Threats to free speech in India

In India, tensions flared in February when protesters used Twitter to express their views against Prime Minister Narendra The new laws on agriculture of Modi. He company it clashed with the government by an order to withdraw accounts at the behest of the IT ministry, complying in part but refusing to take action against journalists, activists or politicians.
In May, police showed up at the Twitter office in New Delhi after the company decided to tag a tweet from a Bharatiya Janata party spokesman in Modi. as “manipulated supports.” Police said the visit it was “part of a routine process” to get Twitter to cooperate with his research. The social media company caused the movement as “bullying tactics“and said he was” concerned “about the safety of his employees in the country.
From India new rules for social media they have only intensified the cold. They include that companies create special functions in India to keep them in compliance with local law and for companies keep in touch with law enforcement 24 hours a day, 7 days a week. There are also requirements for services to remove certain types of content, including posts that present “total or partial nudity.”

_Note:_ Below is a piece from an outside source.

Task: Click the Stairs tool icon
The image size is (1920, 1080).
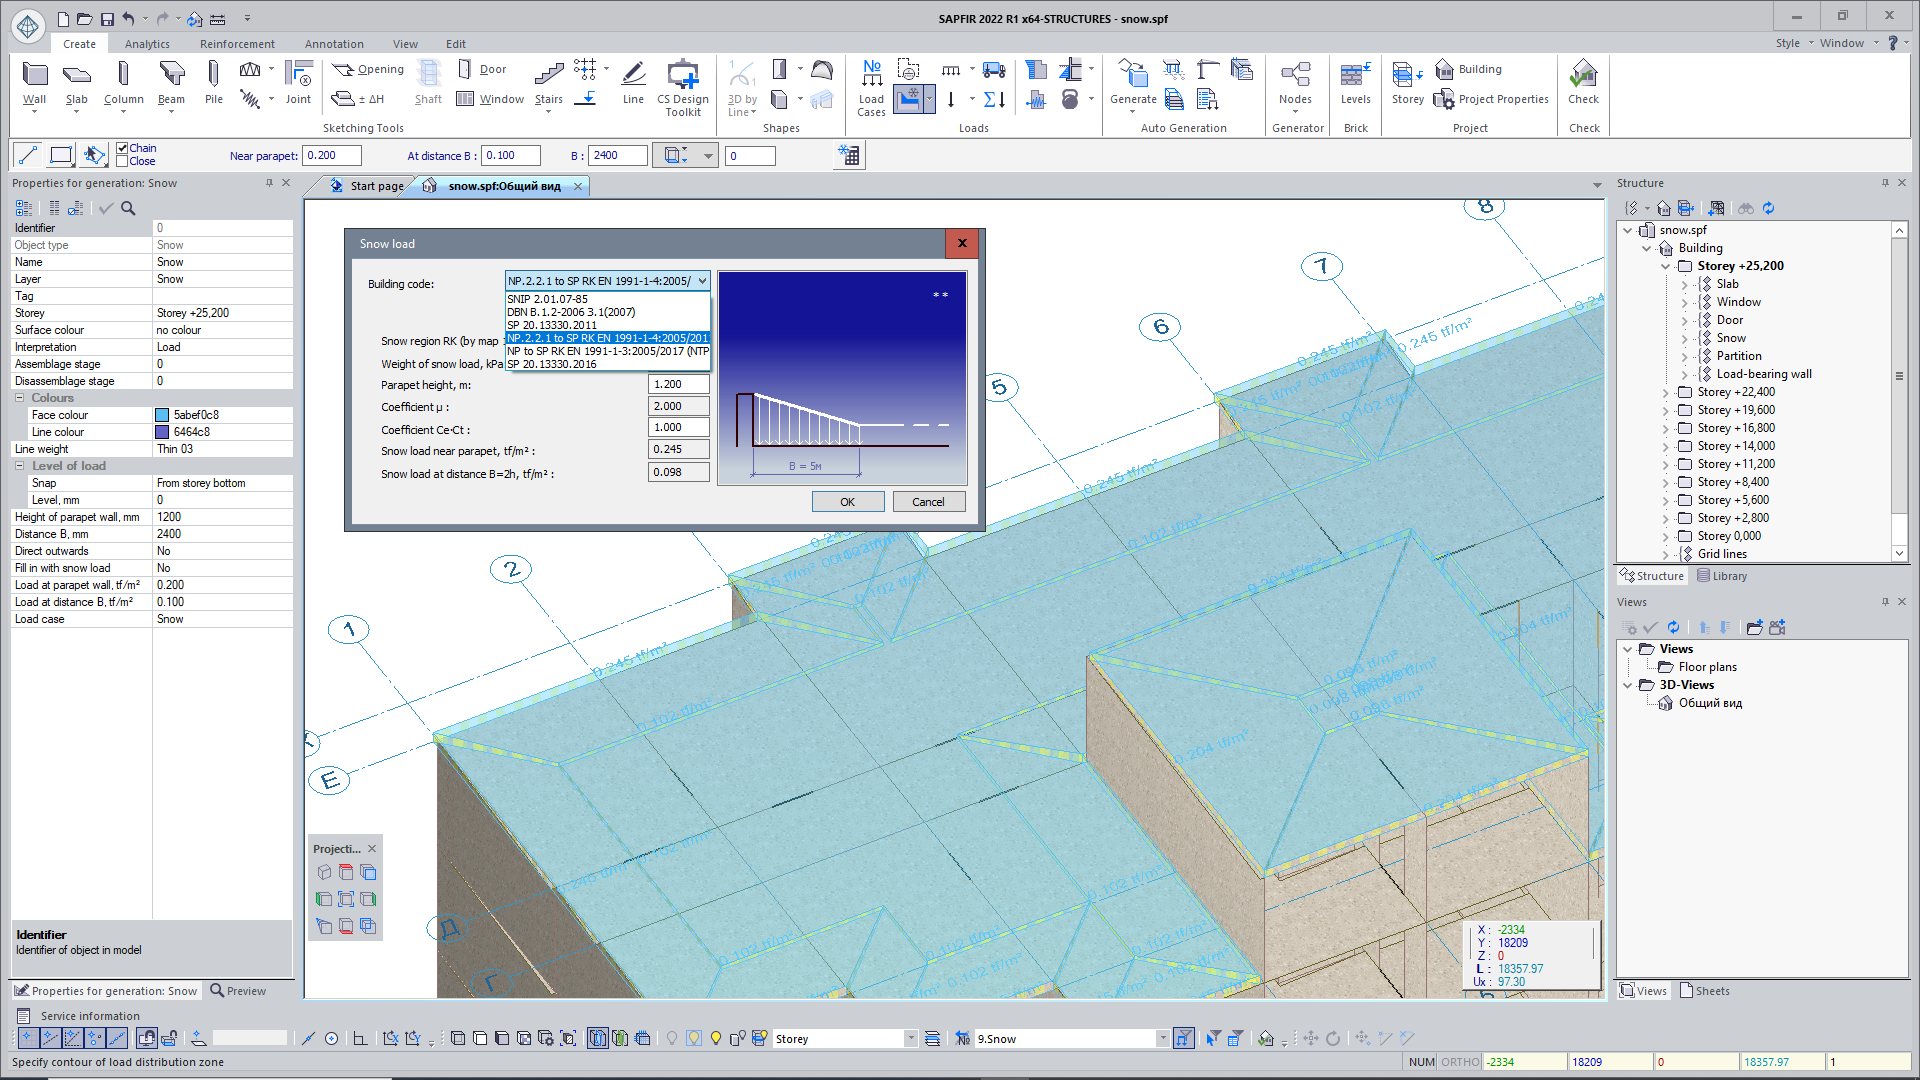Action: tap(548, 75)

Twitter has said it has concerns about the “basics of the new IT rules” and the “potential threat to free speech” in the country. But the Modi government says the company is trying to “undermine India’s legal system” by its “deliberate challenge” to the rules.

“Twitter must stop beating and respect the laws of the country,” the government said in a statement in May. “Law-making and policy-making are the sole prerogative of the sovereign and Twitter is just a social media platform and has no [place] in dictating what … should be the framework of India’s legal policy. “

For many in India, the debate over the use of social media in the country is not so much about freedom of speech, but rather about a foreign company challenging the strength of the Indian government, Pahwa told CNN Business. He added that the the ban in Nigeria “adds more fuel to this fire.”

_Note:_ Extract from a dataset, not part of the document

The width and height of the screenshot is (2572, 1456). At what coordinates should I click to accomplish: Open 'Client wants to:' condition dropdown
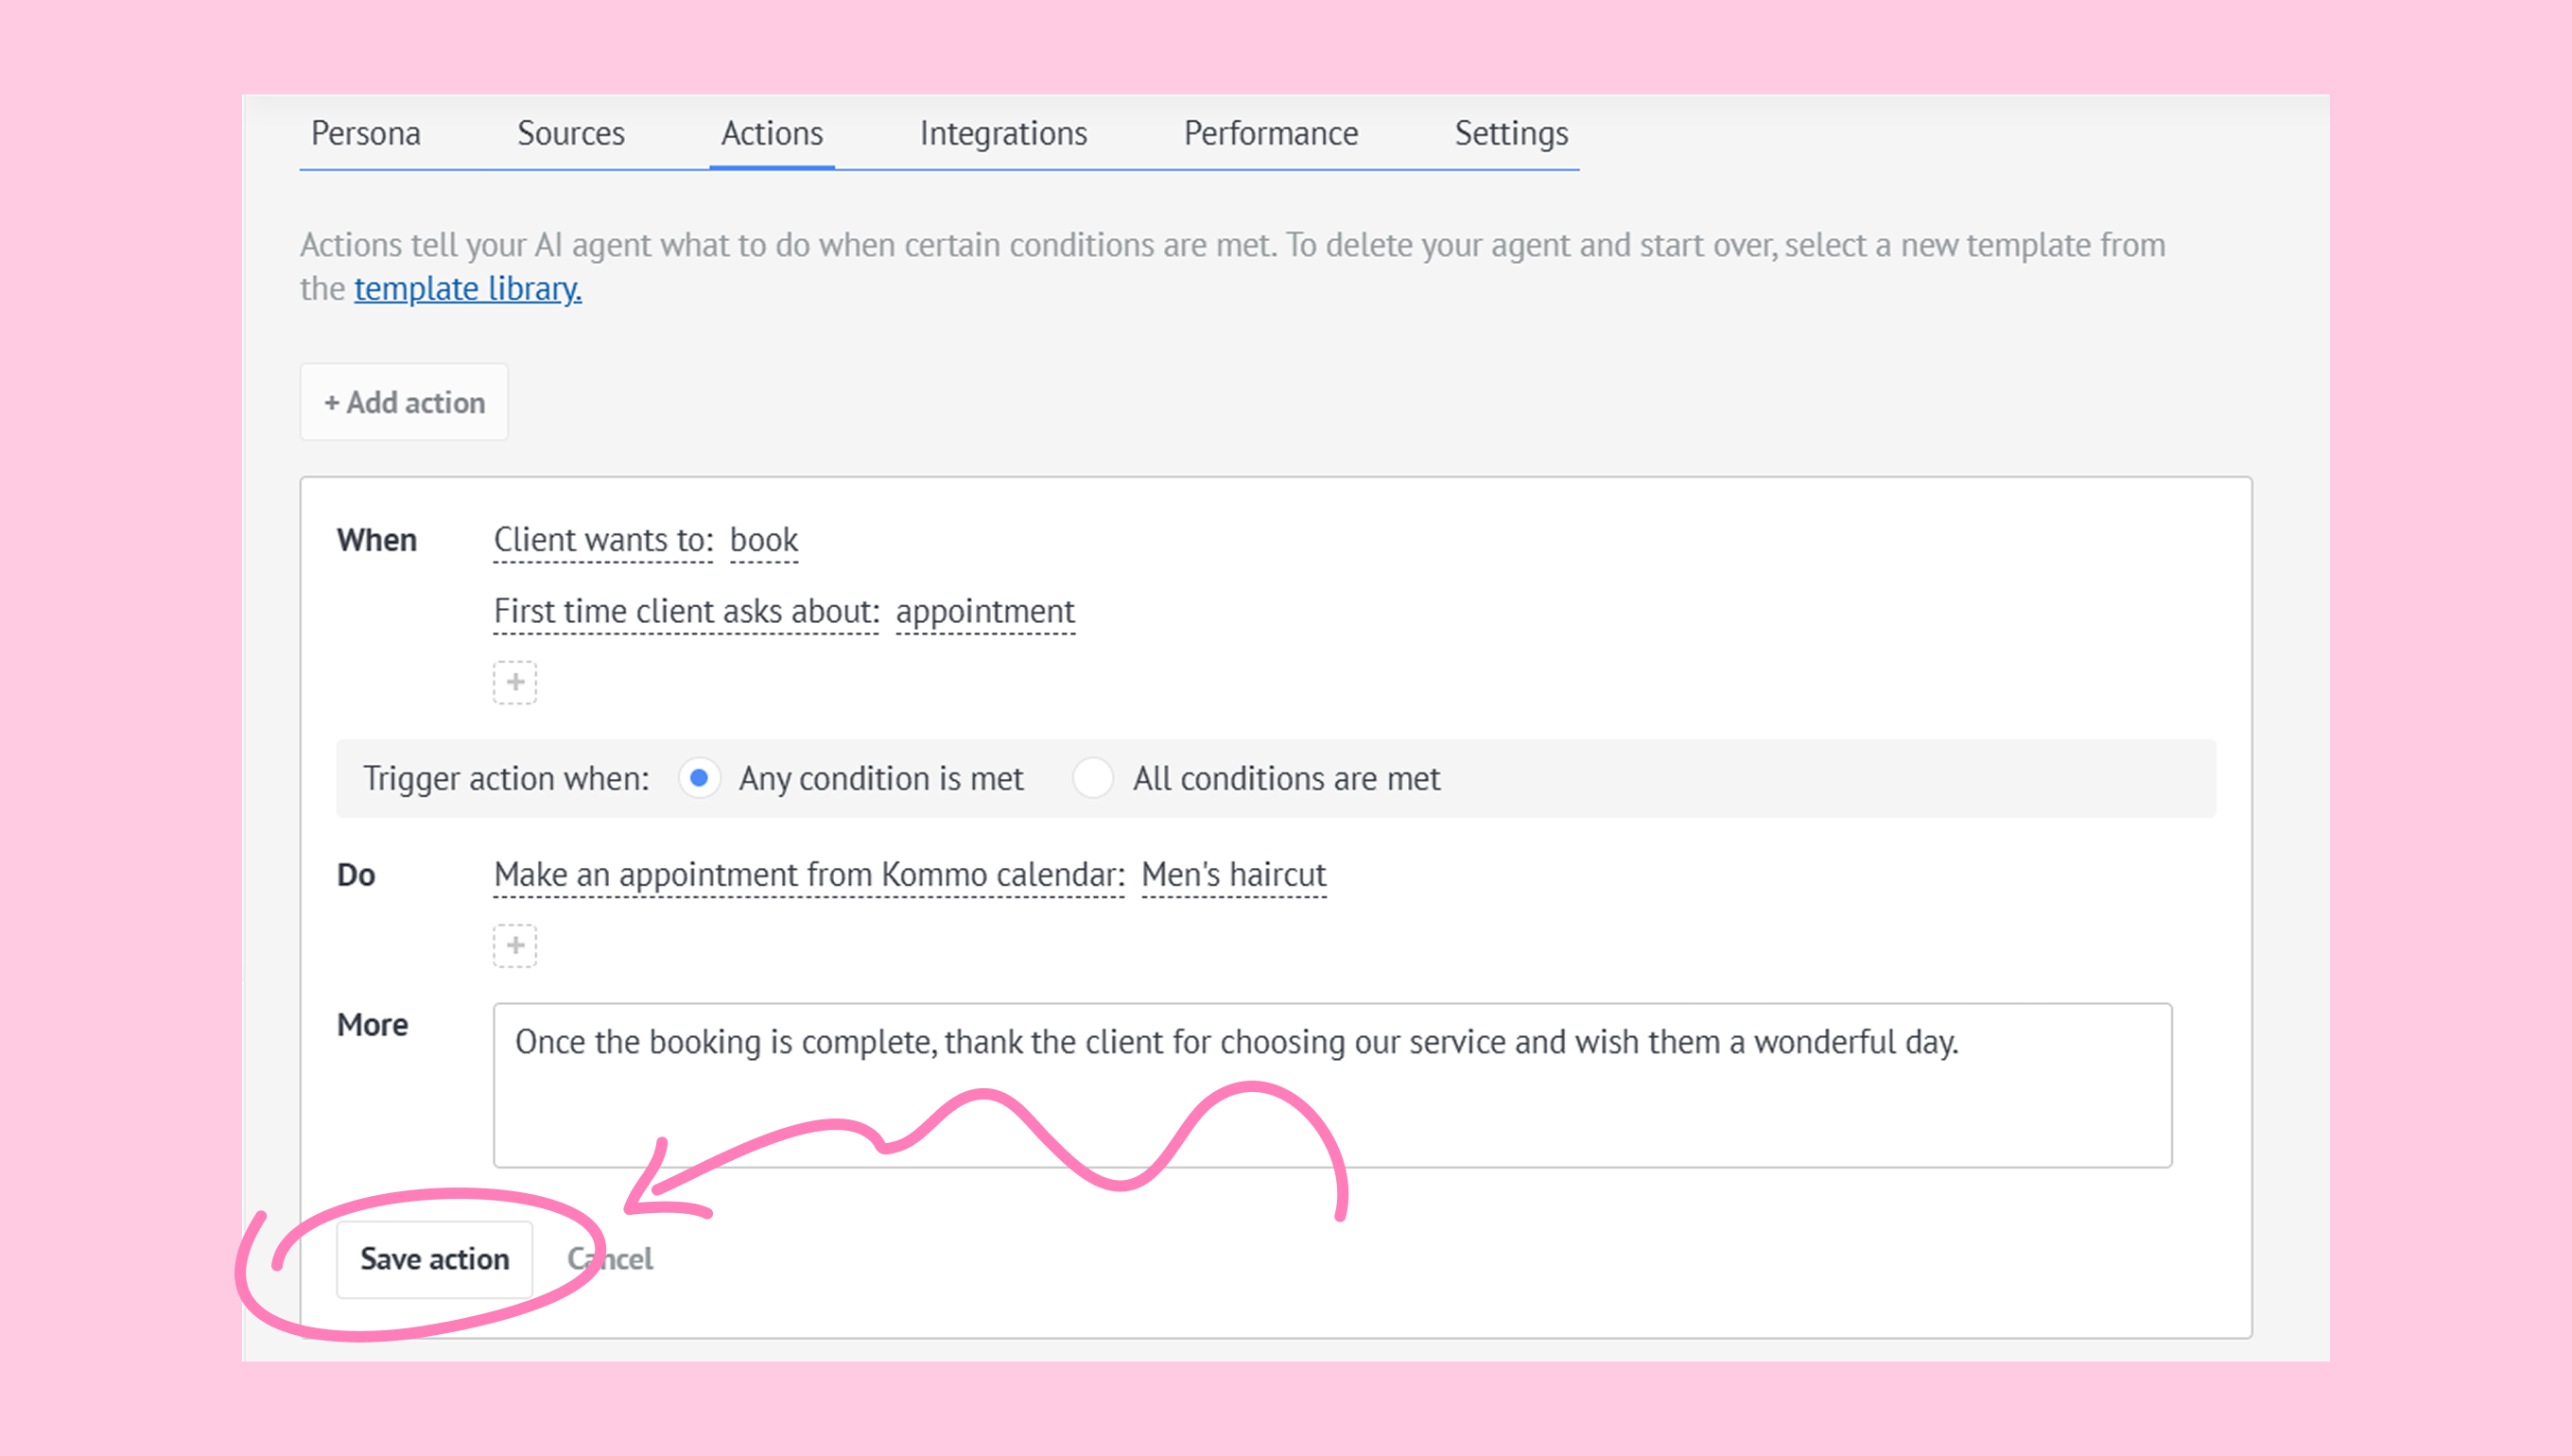[x=603, y=541]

Hire locally, grow locally

In order to survive and thrive in these emerging economies, companies like Twitter may need to invest more in local equipment and understand local laws, experts said.

A woman using cell phone in Srinagar, India.  Photo of Faisal Khan / Agència Anadolu via Getty Images

And it is possible that government pressure is already weakening Twitter’s resolution.

After signaling its reservations about the new social media rules last month, the company has said it remains “deeply committed” to India, which is among its largest markets in the world.

“We have assured the Government of India that Twitter is making every possible effort to comply with the new guidelines and that an overview of our progress has been duly shared,” the company said in a statement this week. “We will continue our constructive dialogue with the Indian government.”

For Vivan Sharan, partner at Delhi-based technology policy consulting firm Koan Advisory Group, the shutdown in Nigeria and the debate in India could be a “wake-up call” for Western networking companies. to “increase local capacity to moderate content and transmit decision-making to country offices”.

“This is, of course, a high demand for new-age companies that are accustomed to global presence and scale, with no major investments in the field,” he said.

“Most social networks spend most of their bandwidth operating in developed markets. This paradigm is unsustainable and is now beginning to change.” added. “Companies that do not duplicate localization in emerging markets may find themselves on the wrong side of splinternet.”

– Stephanie Busari in Lagos contributed to this report.